Wibbly Stuff

Beware of Spam Attacks!

As internet is getting popular day by day, spam attacks have got widespread. Spammers apply different tricks to know your personal information such as your ATM PIN! I'm writing this because today I got such a mail.

Dear Bank of India member,

We recently have determined that different computers have logged onto your Online Banking account, and multiple password failures were present before the logons.

We now need you to re-confirm your account information to us.

If this is not completed by February 19, 2010, we will be forced to suspend your account indefinitely, as it may have been used for fraudulent purposes. We thank you for your cooperation in this manner.

 

To confirm your Bank of India Online Banking records click on the following link:
http://www.bankofindia.com/web/internetbank.aspx


Thank you for your patience in this matter,
Bank of India Customer Service

Please do not reply to this e-mail as this is only a notification. Mail sent to this address cannot be answered.


I was confused because it was from Bank of India and I had no Bank of India account.
So I took a look at the source code of the Email. And found this,

To confirm your Bank of India Online Banking records click on the following link:

<A href="http://c-76-107-91-26.hsd1.ms.comcast.net/ind.html"><U>http://www.bankofindia.com/web/internetbank.aspx</U></A>


No real banks will give you another link hidden labled with a different link. And even no such link exists that is shown. So I took a step ahead. I went to the real Bank of India site and started internet banking demo. It was like following.
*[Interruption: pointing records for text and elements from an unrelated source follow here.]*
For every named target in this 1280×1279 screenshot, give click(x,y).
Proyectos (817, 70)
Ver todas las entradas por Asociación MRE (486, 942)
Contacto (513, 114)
Perhaps it is worth mentioning that Internet Banking with Bank of India is only possible in Internet Explorer and I was using Firefox in Linux.
Then I went to the spammer's link and it was like following.


Then I gave username satya256 and password 321654(no such accounts exist) and clicked log in. The following page appeared.


It was asking to update my profile and there is a PIN code field there in the form!
It is easy for a noob to fall in the trap. Then when i gave fake info. and clicked submit, it redirected to the official history page http://bankofindia.com/history.aspx.

Thanks to Gmail's spam filter. I strictly recommend you to check source code and confirm all details before proceeding with such matter.